Dr. Greg Garrard: Social-Ecological Systems

img_6176My research field is called ‘ecocriticism’, which is the literary branch of the ‘environmental humanities’, ‘a range of multifaceted scholarly approaches that understand environmental challenges as inextricable from social, cultural and human factors’ (Neimanis et al. 1970). While ‘the environment’ is often approached as if it were strictly the domain of natural scientists, it is important to distinguish between ‘problems in ecology’, which can only be addressed by ecological scientists, and the much wider category of ‘ecological problems’, which are ‘features of our society, arising out of our dealings with nature, from which we should like to free ourselves, and which we do not regard as inevitable consequences of what is good in that society’ (Passmore 1974). Cultural differences shape the ecological problems we identify, and also the kinds of solutions we propose and accept. For example, Germany is phasing out all its remaining nuclear power stations, whereas France gets 85% of its electricity from nuclear and has experienced little social protest on the subject. Similarly, Zhou’s analysis of data from 32 countries found that Canadians expressed the least environmental scepticism and Filipinos the most – but he also found no macropolitical differences that could explain the disparity, and concluded that the ‘variation may be due to unique historical and cultural contexts of individual countries, and cannot be simply attributed to national differences in affluence, world society connections, ecological conditions, and levels of democracy’ (Zhou 1973). Even the things we call ‘the environment’ – the very boundary-lines of ‘nature’ itself – are shaped by our cultural history. So my research, whether it’s on environmental literature, or novels about dogs or whales or chimps, or the phenomenon of climate scepticism, is about environmental imaginaries – which are not at all separate from the material realities studied by colleagues in the natural sciences.

Data block
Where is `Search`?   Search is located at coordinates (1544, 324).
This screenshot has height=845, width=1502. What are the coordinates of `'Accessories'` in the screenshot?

Given problem
Extract the whole ecocriticism research statement word for word, with nothing changed. The data that comes after the text plays no part here.

Reply
Dr. Greg Garrard: Social-Ecological Systems

img_6176My research field is called ‘ecocriticism’, which is the literary branch of the ‘environmental humanities’, ‘a range of multifaceted scholarly approaches that understand environmental challenges as inextricable from social, cultural and human factors’ (Neimanis et al. 1970). While ‘the environment’ is often approached as if it were strictly the domain of natural scientists, it is important to distinguish between ‘problems in ecology’, which can only be addressed by ecological scientists, and the much wider category of ‘ecological problems’, which are ‘features of our society, arising out of our dealings with nature, from which we should like to free ourselves, and which we do not regard as inevitable consequences of what is good in that society’ (Passmore 1974). Cultural differences shape the ecological problems we identify, and also the kinds of solutions we propose and accept. For example, Germany is phasing out all its remaining nuclear power stations, whereas France gets 85% of its electricity from nuclear and has experienced little social protest on the subject. Similarly, Zhou’s analysis of data from 32 countries found that Canadians expressed the least environmental scepticism and Filipinos the most – but he also found no macropolitical differences that could explain the disparity, and concluded that the ‘variation may be due to unique historical and cultural contexts of individual countries, and cannot be simply attributed to national differences in affluence, world society connections, ecological conditions, and levels of democracy’ (Zhou 1973). Even the things we call ‘the environment’ – the very boundary-lines of ‘nature’ itself – are shaped by our cultural history. So my research, whether it’s on environmental literature, or novels about dogs or whales or chimps, or the phenomenon of climate scepticism, is about environmental imaginaries – which are not at all separate from the material realities studied by colleagues in the natural sciences.